Er, maybe not what you thought?
Are you a man looking to get into yoga, but completely overwhelmed by all your athletic clothing options? Intimidated by too many women in class? Have no fear of all that stretchy lycra and female antagonism, gentlemen – Buck Harris is here for you, and he’s got the answer to your yoga clothes conundrum. Just don’t wear any! About the ladies, something tells us you boys weren’t interested in them much anyway. (There will be no boner jokes.)
The aptly-named yoga teacher and owner of There’s No Place like Om studio (no ruby slippers necessary, apparently) was approached a few years ago with the idea to start a nude-asana class and the rest is history. “The way I explain it is if you’ve ever been skinny dipping, you’ll never want to wear a bathing suit again. It feels so comfortable, so natural,” said Harris. Nude yoga, no biggie, right?
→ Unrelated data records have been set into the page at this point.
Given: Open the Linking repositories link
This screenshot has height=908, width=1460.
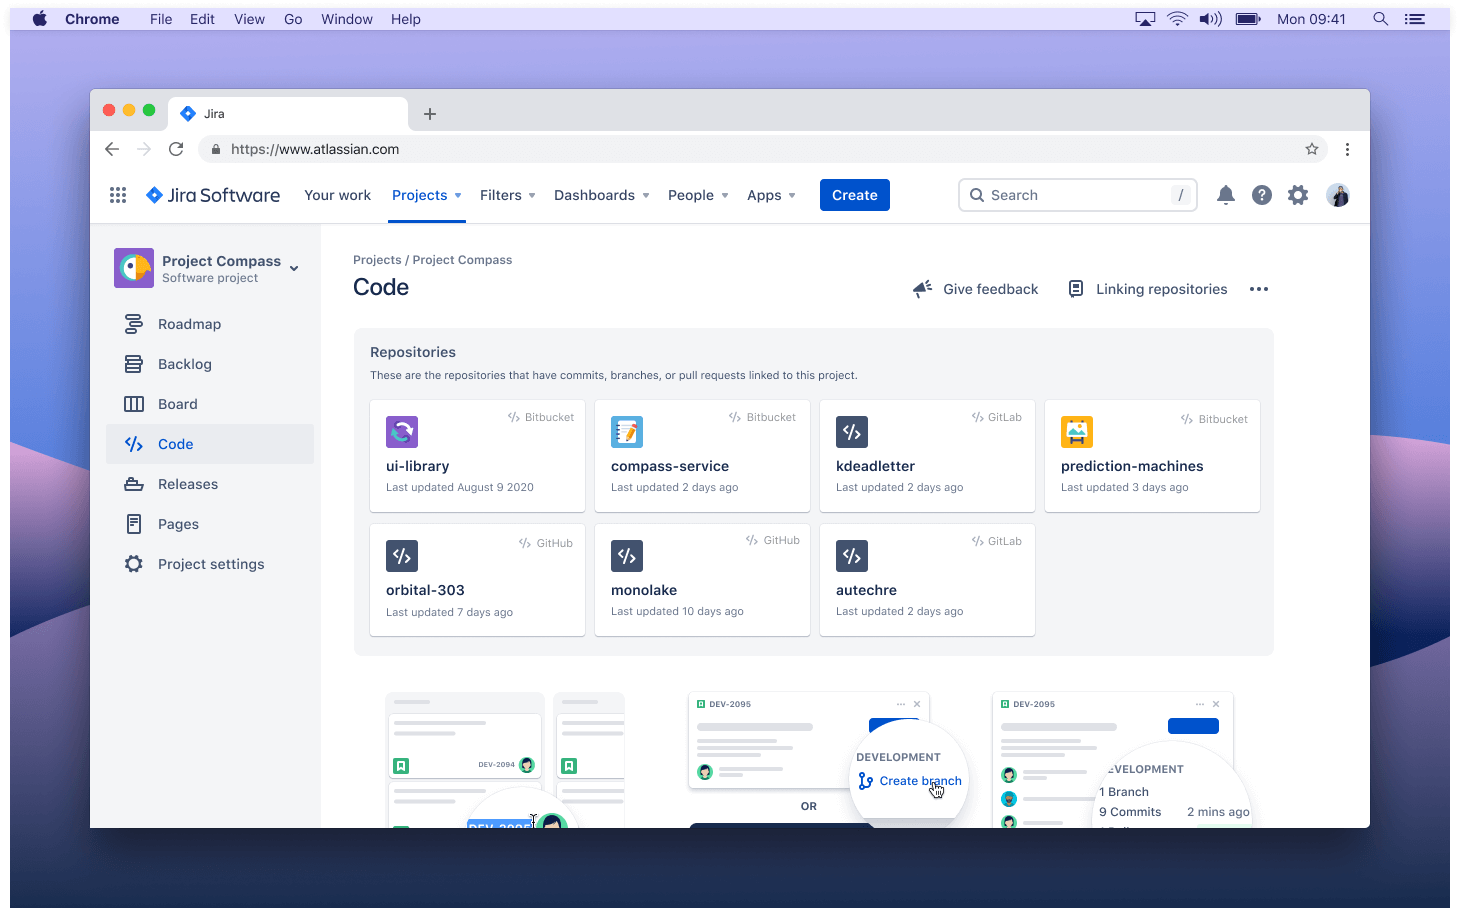Looking at the screenshot, I should click(x=1148, y=289).
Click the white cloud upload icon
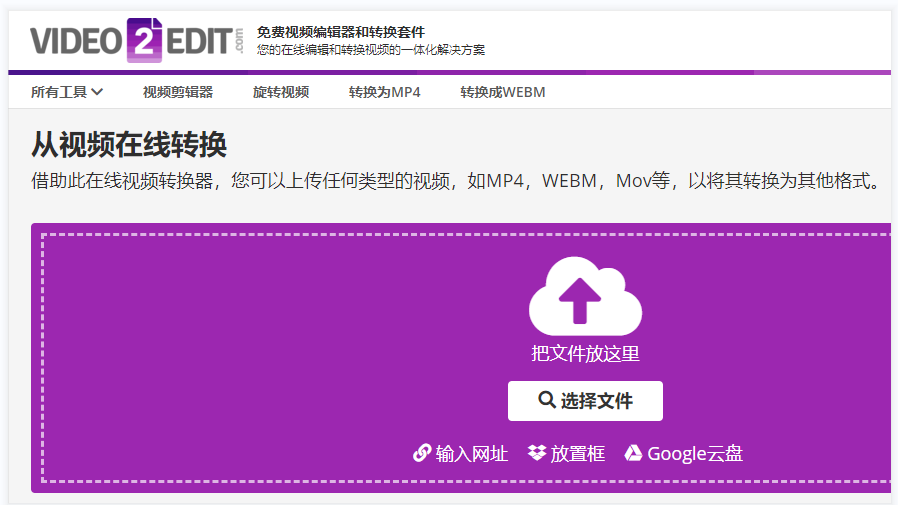898x505 pixels. [x=585, y=296]
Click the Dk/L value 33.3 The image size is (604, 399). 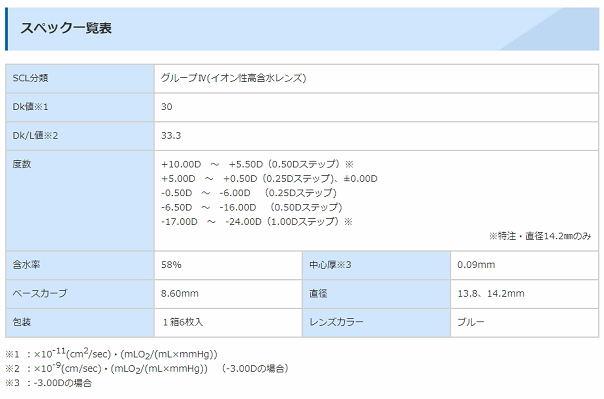pos(171,136)
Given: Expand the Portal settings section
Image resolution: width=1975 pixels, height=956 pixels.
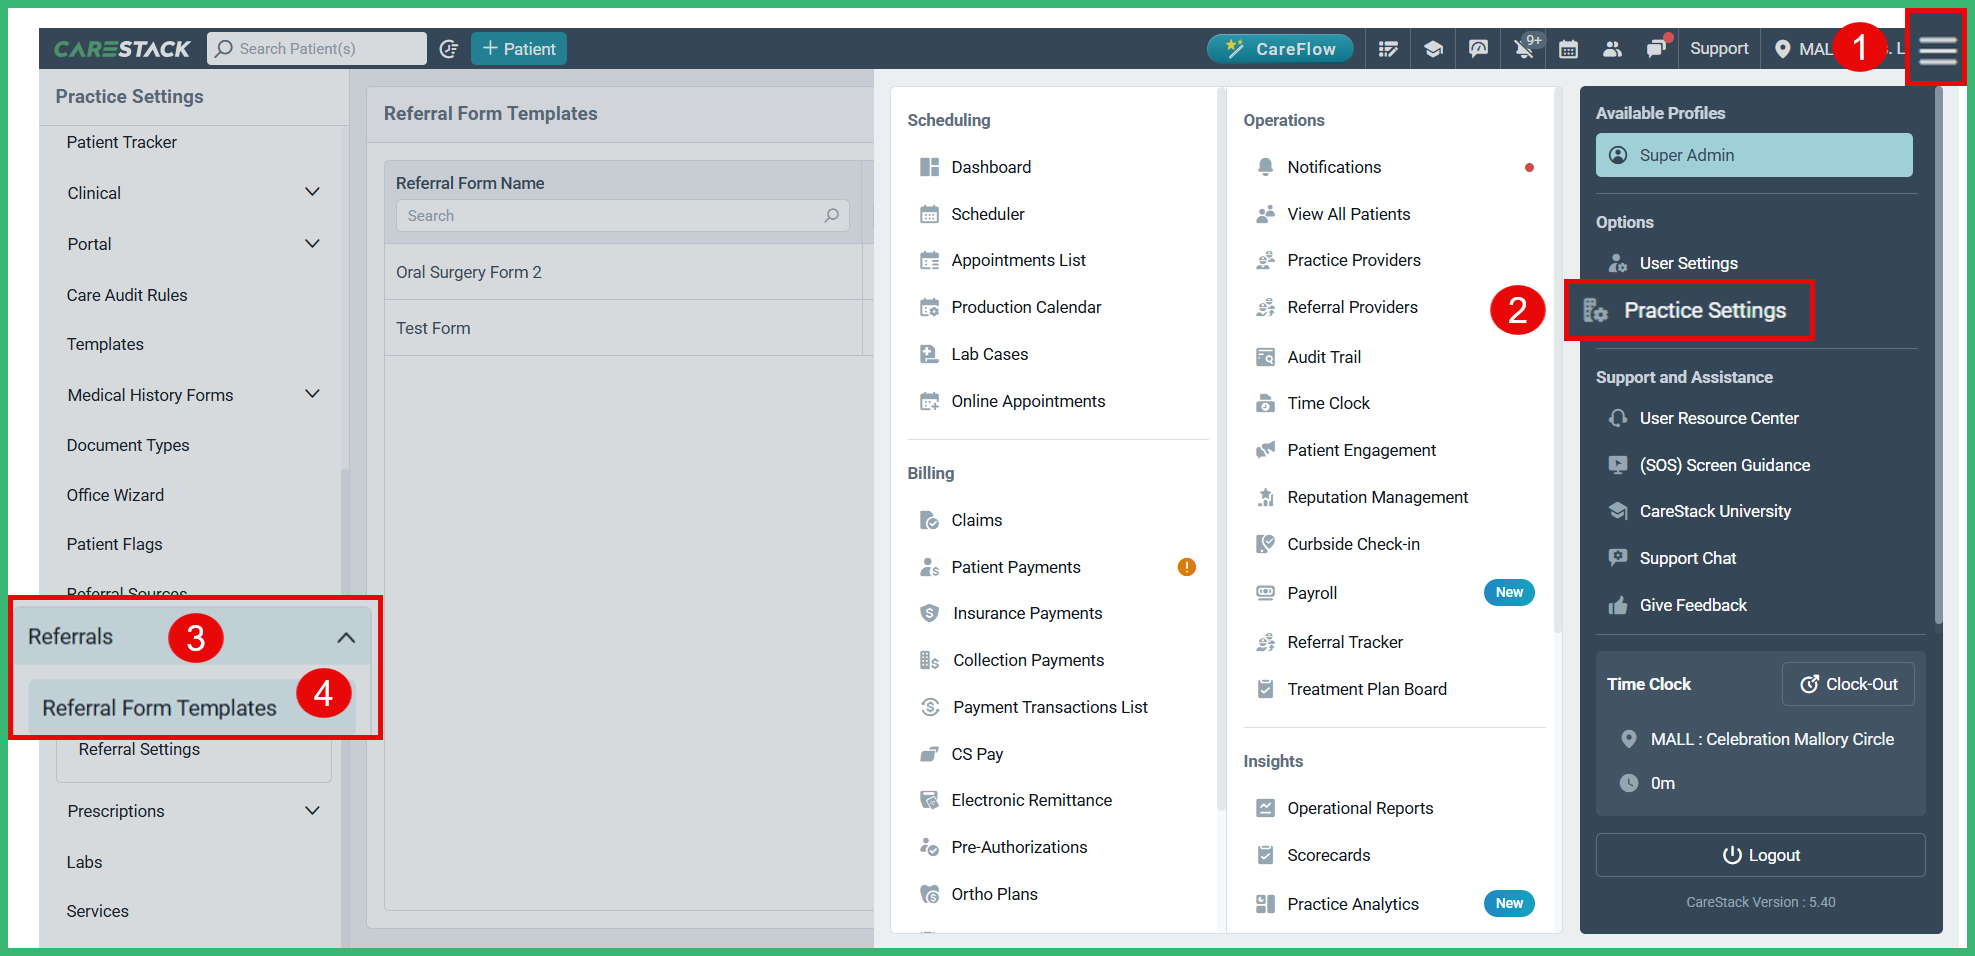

There are a few different naked options for men from beginners to experienced, and women are also welcomed to join the co-ed “clothed yoga” classes at the Cleveland studio. Sorry ladies, if you were hoping to get buck wild and blissed out in the buff, it will just have to happen someplace else.
Harris’ blog promises a welcoming community among his naked students and suggests,”You’ll meet some of the nicest guys at class, and we frequently go out afterwards for a bite to eat so that you can get to know the other students.” There must be something about stretching naked together that really fosters an atmosphere of friendship. Hey bro, is that a banana and chia seed sandwich in your pocket or are you just happy about yoga? (ok, maybe one boner joke.)
Leave your pants and mind chatter at the door, fellas, and experience a new kind of freedom.